● Stated task: Print, word for word, the stretch of the items below from the line containing "Abroad [272, 182]" through the line containing "way (291, 845)", and nothing more.

● Supplied data:
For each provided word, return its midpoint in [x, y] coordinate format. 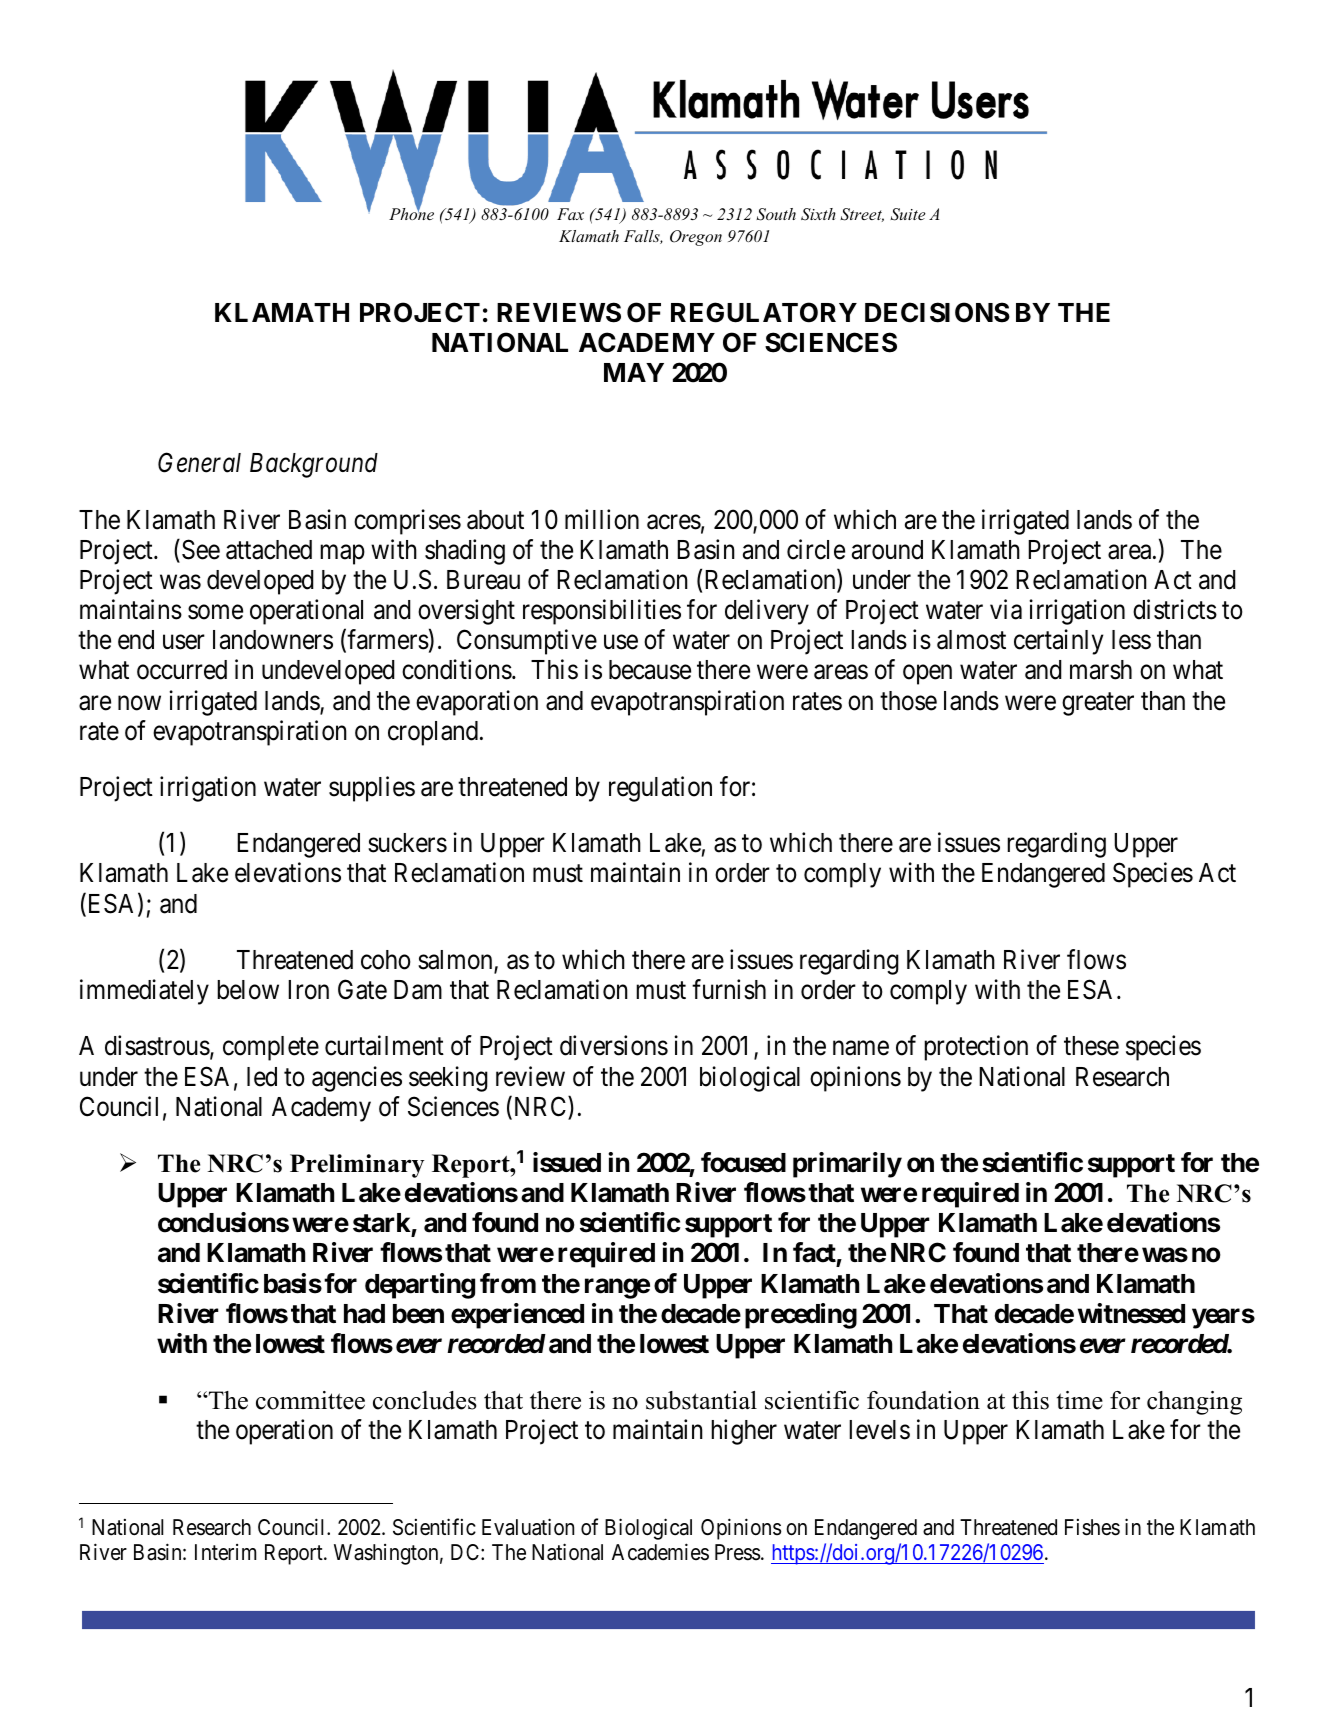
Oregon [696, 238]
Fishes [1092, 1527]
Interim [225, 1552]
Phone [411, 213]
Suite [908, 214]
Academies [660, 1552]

--

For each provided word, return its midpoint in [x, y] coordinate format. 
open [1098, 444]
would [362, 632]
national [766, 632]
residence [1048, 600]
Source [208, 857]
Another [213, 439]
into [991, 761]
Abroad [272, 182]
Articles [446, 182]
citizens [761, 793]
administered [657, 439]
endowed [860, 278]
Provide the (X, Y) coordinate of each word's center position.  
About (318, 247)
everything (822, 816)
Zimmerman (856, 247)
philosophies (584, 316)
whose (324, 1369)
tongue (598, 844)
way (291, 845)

● Final result:
Abroad [272, 182]
Articles [446, 182]
citizens [761, 793]
administered [657, 439]
endowed [860, 278]
Provide the (X, Y) coordinate of each word's center position.  
About (318, 247)
everything (822, 816)
Zimmerman (856, 247)
philosophies (584, 316)
whose (324, 1369)
tongue (598, 844)
way (291, 845)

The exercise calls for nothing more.